Repeatability is a cornerstone of science, but cells behaviour can change quite significantly if you aren’t careful when looking after them. To ensure that I have the right number of DIPG cells to complete an important experiment, and that they’re all growing healthily, I want to record how fast they grow, and at what density they die or change in behaviour. (This will be especially important when I start comparing DIPG cell lines with different mutations, that all grow at different rates.)

Doing this is quite simple: I seeded patient derived HSJD-DIPG-07 cells in flasks from high to low density, with enough repeats that I can harvest the cells every two or three days, dye dead cells with trypan blue, and count them in a haemocytometer. You can read exactly how I did it here.

After a week of growth I could make a few observations:

More than a million cells in a flask dirty their medium (turning it yellow) in less than three days (the rate at which I want to feed them). More than two million cells are so overcrowded that cells start dying in greater numbers, and they’re so overcrowded and unhappy that the spheres they grow in start sticking to the bottom of the flask instead of floating in the medium.

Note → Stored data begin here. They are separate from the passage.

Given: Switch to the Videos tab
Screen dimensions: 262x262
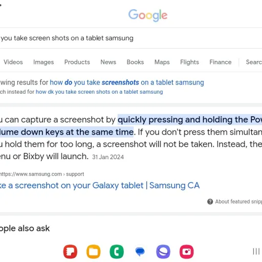Looking at the screenshot, I should 13,62.
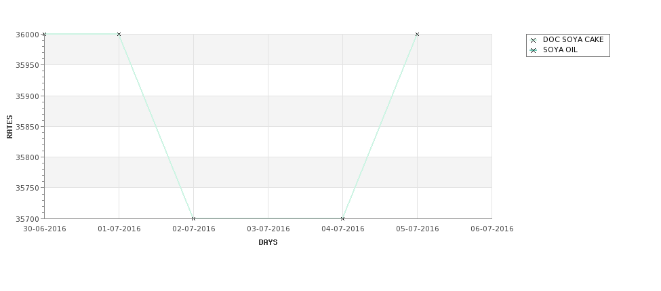Click the data point marker at 30-06-2016
This screenshot has height=291, width=661.
(44, 34)
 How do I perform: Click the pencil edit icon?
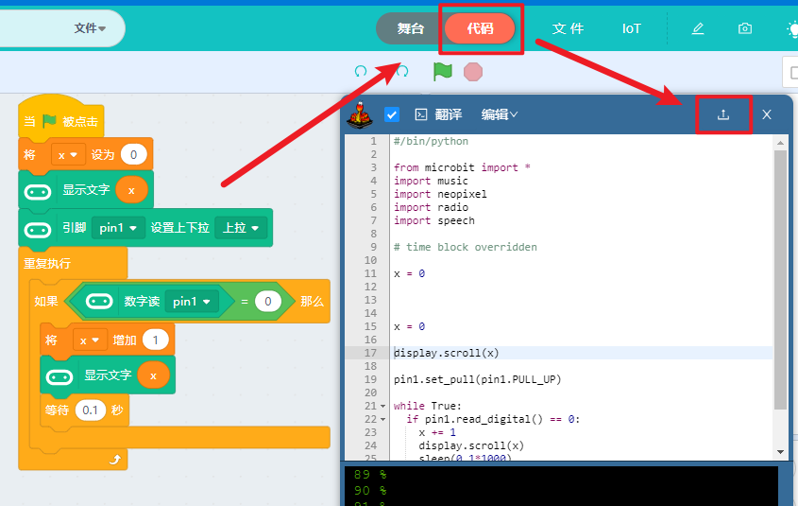(698, 28)
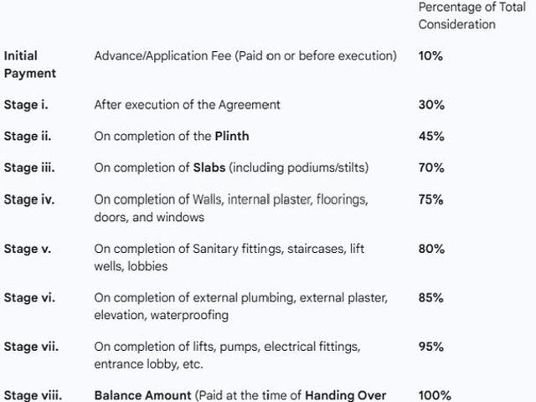The width and height of the screenshot is (536, 402).
Task: Select the 70% percentage value
Action: click(431, 168)
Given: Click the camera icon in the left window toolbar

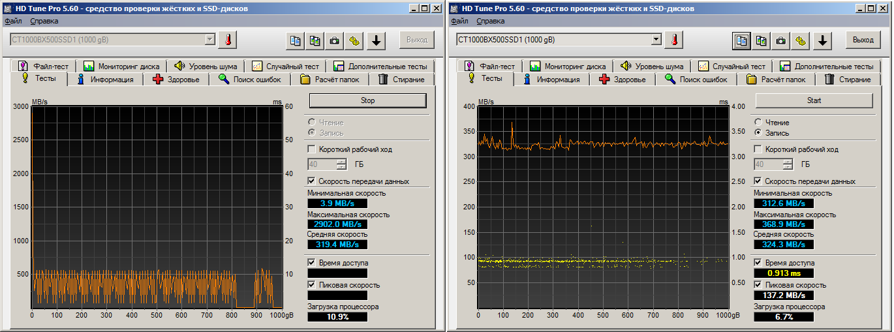Looking at the screenshot, I should pos(334,40).
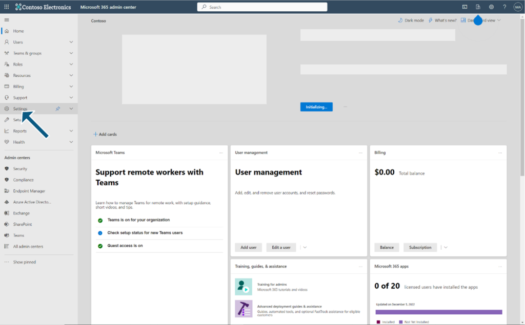
Task: Open the MA account avatar
Action: (518, 7)
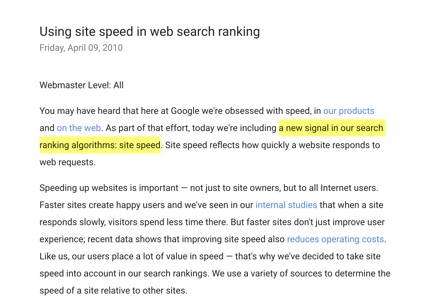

That’s a very noticeable change in behaviour, and something I definitely want to avoid during experiments or drug screening.

A stack of flasks containing DIPG spheroids in suspension - the number of cells increases from top to bottom and is reflected in the colour change of the growth medium from pink to yellow

A stack of flasks containing DIPG spheroids in suspension – the number of cells increases from top to bottom and is reflected in the colour change of the growth medium from pink to yellow

But even in such an unhealthy state, their growth didn’t slow down:

A graph showing the increasing cell number over 168h of the HSJD-DIPG-07 cell line.

Either 300,000 cells (blue), 150,000 cells (red), 75,000 cells (green), or 37,500 cells (purple) were seeded and their final cell number recorded at 48, 96, or 186 hours after the initial split.